Hah? Seperti menelan bakso isi cabe bulat-bulat rasanya. Kenapa harus aku? Tak salah? Kenapa bisa? Aku tak begitu mengenalnya, aku tak pernah sekelompok dan satu divisi dengannya. Kenapa aku?

“Hahaaa akhirnyaa.. Rahmiii, ayooo majuu ke depaannn..!” Teriak si pembawa acara bernada meledekku. Kebetulan pembawa acara itu temanku juga. Teman-teman disebelahku, puas meledekku habis-habisan malam itu.

“Laahh kok aku? salah orang kalii, Yan..” kataku ke Adrian, temanku si pembawa acara.

“Yang ini kan bener?” tanya Adrian kepada ketua meyakinkan.

“Iya, yang itu.” Jawab sang ketua sambil menatapku, tersenyum melihat gerak-gerikku.

Ternyata tak hanya teman-teman disebelahku yang meledekku, teman yang lain pun semakin keras meneriakkan kata “Ciiiieeee” juga meneriakkan namaku.

Aku masih kekeuh untuk duduk ditempatku. Tak mau maju kedepan, berdiri bersama mereka. Aku malu. Namun Adrian menggamit tanganku, menarikku pelan untuk maju kedepan, ketengah-tengah. Masuk kedalam lilin hati itu. Hmm mimpi apa aku semalam??

Dengan agak ogak-ogahan, aku berdiri dan mengikuti Adrian. Sekarang, aku telah berada di tengah-tengah lilin hati itu. Sang ketua memposisikan diri berdiri di sebelahku. Aku masih berfikir, kenapa aku?? Sorak suara penonton semakin keras.

“Oke langsung aja yaa, kita dengarkan pernyataan cinta dari ketua angkatan kita..! Ciieee Rahmii hahahaa..” Ledek Rini, pembawa acara satunya. Ia juga temanku.

“Oke, hmm gini…” kata pembuka dari sang ketua.

“Teman-teman, tolong tenang yaa..” Suasana masih riuh, Adrian dan Rini selaku pembawa acara berusaha meredakan suasana. Tak lama, suasana menjadi sepi. Semua perhatian menjadi kearah kami. Sang ketua, Adrian, Rini, dan aku.
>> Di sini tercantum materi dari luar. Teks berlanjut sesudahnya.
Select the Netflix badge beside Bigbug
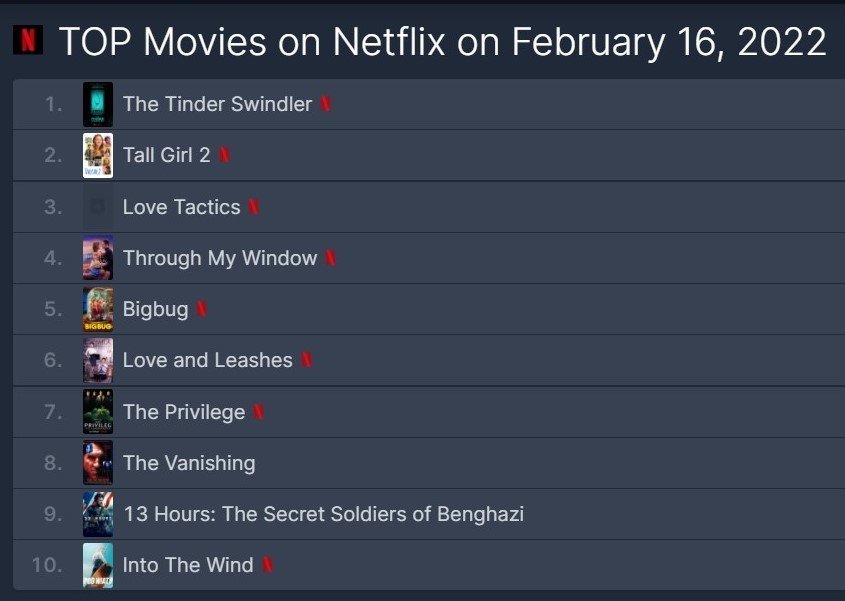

“Hmm teman-teman semua, mungkin jika dikatakan ini adalah pernyataan cinta, kurang tepat yaa.. Karena saya juga belum tahu apakah ini cinta atau bukan. Tapi yang jelas, saya kagum dengan wanita di sebelah saya ini. Saya kagum dengan sifat dan sikapnya. Sekali lagi, saya hanya kagum dan yah bisa dikatakan saya menyukai sifatnya. Menurut saya, wanita itu seharusnya seperti ini (menunjuk ke saya). Dan jika diperbolehkan, saya ingin lebih dekat dengannya.”
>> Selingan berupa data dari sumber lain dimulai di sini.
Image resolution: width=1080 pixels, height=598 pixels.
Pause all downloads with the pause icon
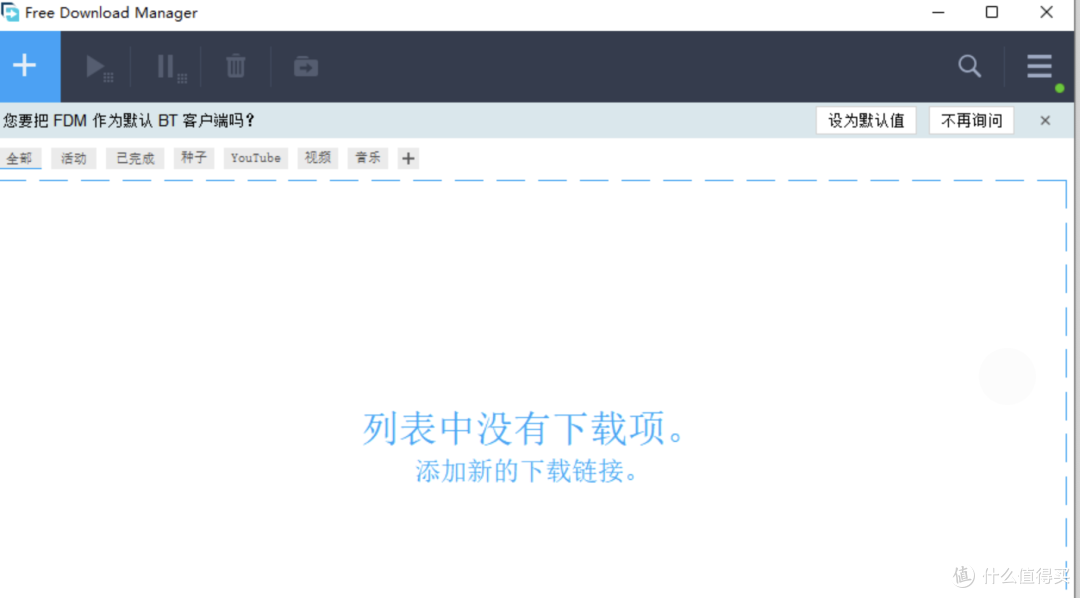[166, 66]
“Ciiiieeeeee.. Ihiiiirrrr.. suit suiiiitttt..” beragam bentuk ledekan harus aku terima, tak terkecuali dari si kedua pembawa acara. Suasana ramai kembali.  Suasana riuh kembali.

Sang ketua berjalan sedikit kesamping, memilih salah satu lilin, mengambilnya, lalu kembali berdiri di sebelahku. Apa yang akan dilakukannya? Dan ternyata..

“Itu lilin untuk apa?” tanya Adrian.

Tak menjawab, sang ketua hanya memutar badan 90 derajat menghadapku, dan memberikan lilin itu kepadaku.

Aku diam. Aku bingung. ini maksudnya apa? Fikirku.

“Ini maksudnya apa?” tanyaku.

Ia hanya tersenyum disertai dengan mimik yang berusaha meyakinkanku untuk mengambil lilinnya. Karena sebelumnya ia katakan ini bukan pernyataan cinta, baiklah, kuterima lilin itu. Tak heran, sorak suara semakin tak karuan. Riuh renyah berisik mengisi malam itu.

Kemudian ia menjelaskan, “diawal saya sudah mengatakan, ini bukan pernyataan cinta. Ini hanya simbolis bahwa saya ingin mengenalnya lebih dekat.”

Suasana semakin ramai.

“Hahaaa dann itulah yang terjadi malam ini teman-temann. Tak disangkaa, ketua angkatan kita ternyata udah punya inceran disini yaa..” kata Rini kembali berusaha meredakan suasana. Bukan malah semakin reda, tapi justru semakin riuh.

Ditengah suasana seperti itu, aku masih tak bisa memberikan statement apa-apa. Aku masih malu bercampur bingung. Hmm.. ternyata wanita itu aku.